Many thanks to all of you who responded either directly or via the
list to my request for a name for the @ symbol. A summary (!) follows:
"commercial at" - apparently the ITU-T (International
Telecommunications Union) preferred name and the one that my printer
uses.
A couple of people mentioned an article on this very subject that
appeared in the Independent a couple of years ago where the best
description was the French one (le petit escargot). I tracked this
down, not via the Web but through old fashioned command line access to
the IDPT file on DataStar. For those of you wish to read the original
the reference is:
So what do you call the @ thing?, Tim Nott, The Independent, Tuesday
22 January 1996, p10
A follow up appeared in
Bits & Bytes: An @ by any other name, The Independent, Tuesday
5 February 1996, p 9
Other names that have been mentioned include:
Germany - Klammeraffe (spider monkey)
Netherlands - api short for apestaart (monkey's or ape's tail - the
latter as one person pointed out being biologically improbable)
Italy - chiocciolina (little snail)
Norway - kanel-bolle (those delicious spiral cinnamon buns!)
But a mention in despatches must go to Alison Holder, EARL Information
Officer who pulled these together (and added a few more) with a
reference to FOLDOC (Free On-Line Dictionary Of Computing, at
http://wombat.doc.ic.ac.uk/foldoc/index.html) which has the following
offering:
"@ --> commercial at
<character> "@". Common names: at sign; at; strudel.
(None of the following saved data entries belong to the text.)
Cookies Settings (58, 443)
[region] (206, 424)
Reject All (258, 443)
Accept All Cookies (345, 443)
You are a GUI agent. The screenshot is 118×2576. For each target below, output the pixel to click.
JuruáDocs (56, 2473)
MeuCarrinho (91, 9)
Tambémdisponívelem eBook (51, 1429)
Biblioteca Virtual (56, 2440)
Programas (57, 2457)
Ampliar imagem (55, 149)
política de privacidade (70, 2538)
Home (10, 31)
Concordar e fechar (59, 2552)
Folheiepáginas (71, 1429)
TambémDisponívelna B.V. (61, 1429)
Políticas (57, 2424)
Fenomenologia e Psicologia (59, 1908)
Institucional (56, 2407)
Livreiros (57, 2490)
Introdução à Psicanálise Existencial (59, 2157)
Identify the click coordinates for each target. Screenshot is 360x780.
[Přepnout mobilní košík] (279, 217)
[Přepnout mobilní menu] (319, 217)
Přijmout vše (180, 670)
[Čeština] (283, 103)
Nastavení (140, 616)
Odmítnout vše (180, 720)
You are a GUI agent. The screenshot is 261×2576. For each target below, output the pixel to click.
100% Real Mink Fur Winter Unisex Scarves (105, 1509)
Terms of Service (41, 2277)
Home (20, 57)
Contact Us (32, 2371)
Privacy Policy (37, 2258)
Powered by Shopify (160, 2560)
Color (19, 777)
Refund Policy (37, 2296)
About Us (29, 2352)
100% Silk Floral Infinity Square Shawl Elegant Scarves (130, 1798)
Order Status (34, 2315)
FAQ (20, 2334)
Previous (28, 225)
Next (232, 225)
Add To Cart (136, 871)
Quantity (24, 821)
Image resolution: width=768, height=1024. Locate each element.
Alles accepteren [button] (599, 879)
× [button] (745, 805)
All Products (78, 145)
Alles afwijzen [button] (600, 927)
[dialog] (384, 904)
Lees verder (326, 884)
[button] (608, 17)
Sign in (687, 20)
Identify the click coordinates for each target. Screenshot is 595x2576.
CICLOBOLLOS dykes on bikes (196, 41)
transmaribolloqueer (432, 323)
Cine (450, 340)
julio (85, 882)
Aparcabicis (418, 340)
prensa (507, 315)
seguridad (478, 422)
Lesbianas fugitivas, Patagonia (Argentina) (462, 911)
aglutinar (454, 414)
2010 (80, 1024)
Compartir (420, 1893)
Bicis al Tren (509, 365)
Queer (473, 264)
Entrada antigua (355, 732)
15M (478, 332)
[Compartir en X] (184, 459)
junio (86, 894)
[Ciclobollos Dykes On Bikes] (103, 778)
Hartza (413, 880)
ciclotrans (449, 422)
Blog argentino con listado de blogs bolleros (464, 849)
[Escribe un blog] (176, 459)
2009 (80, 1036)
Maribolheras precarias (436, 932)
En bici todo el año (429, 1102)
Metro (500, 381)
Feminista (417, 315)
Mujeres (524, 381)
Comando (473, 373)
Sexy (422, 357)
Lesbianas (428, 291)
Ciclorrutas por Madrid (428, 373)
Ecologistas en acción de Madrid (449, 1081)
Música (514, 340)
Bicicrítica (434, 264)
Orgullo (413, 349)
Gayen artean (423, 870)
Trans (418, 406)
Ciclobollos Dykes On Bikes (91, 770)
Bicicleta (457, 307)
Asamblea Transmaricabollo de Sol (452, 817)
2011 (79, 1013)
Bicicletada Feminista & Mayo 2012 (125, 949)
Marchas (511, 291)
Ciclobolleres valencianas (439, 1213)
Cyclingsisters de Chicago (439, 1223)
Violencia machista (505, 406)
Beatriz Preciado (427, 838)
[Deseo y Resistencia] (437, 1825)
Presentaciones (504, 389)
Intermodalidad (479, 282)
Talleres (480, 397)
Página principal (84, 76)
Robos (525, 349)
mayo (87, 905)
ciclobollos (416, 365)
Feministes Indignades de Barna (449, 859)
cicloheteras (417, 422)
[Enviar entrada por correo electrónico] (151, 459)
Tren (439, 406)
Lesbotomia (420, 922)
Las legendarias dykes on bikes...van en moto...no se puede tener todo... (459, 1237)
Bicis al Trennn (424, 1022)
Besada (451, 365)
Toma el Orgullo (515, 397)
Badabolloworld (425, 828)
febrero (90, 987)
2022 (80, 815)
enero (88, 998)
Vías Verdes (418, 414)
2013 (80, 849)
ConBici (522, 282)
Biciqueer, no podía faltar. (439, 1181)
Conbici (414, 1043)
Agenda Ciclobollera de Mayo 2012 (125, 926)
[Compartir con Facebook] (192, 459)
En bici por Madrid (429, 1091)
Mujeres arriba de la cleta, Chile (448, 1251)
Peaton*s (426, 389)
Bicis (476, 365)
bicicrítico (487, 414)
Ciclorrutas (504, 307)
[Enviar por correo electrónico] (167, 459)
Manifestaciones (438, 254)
Rare: each;
vortex; whorl; INTERCAL: whirlpool; cyclone; snail; ape; cat; rose;
cabbage; ITU-T: commercial at.
The @ sign is used in electronic mail addresses to separate the local
part from the hostname. See @-party."
-------------------------
Karen Blakeman, RBA Information Services
Internet Training,Consultancy and Publications
Tel:/Fax: 0118 947 2256, E-Mail:[log in to unmask]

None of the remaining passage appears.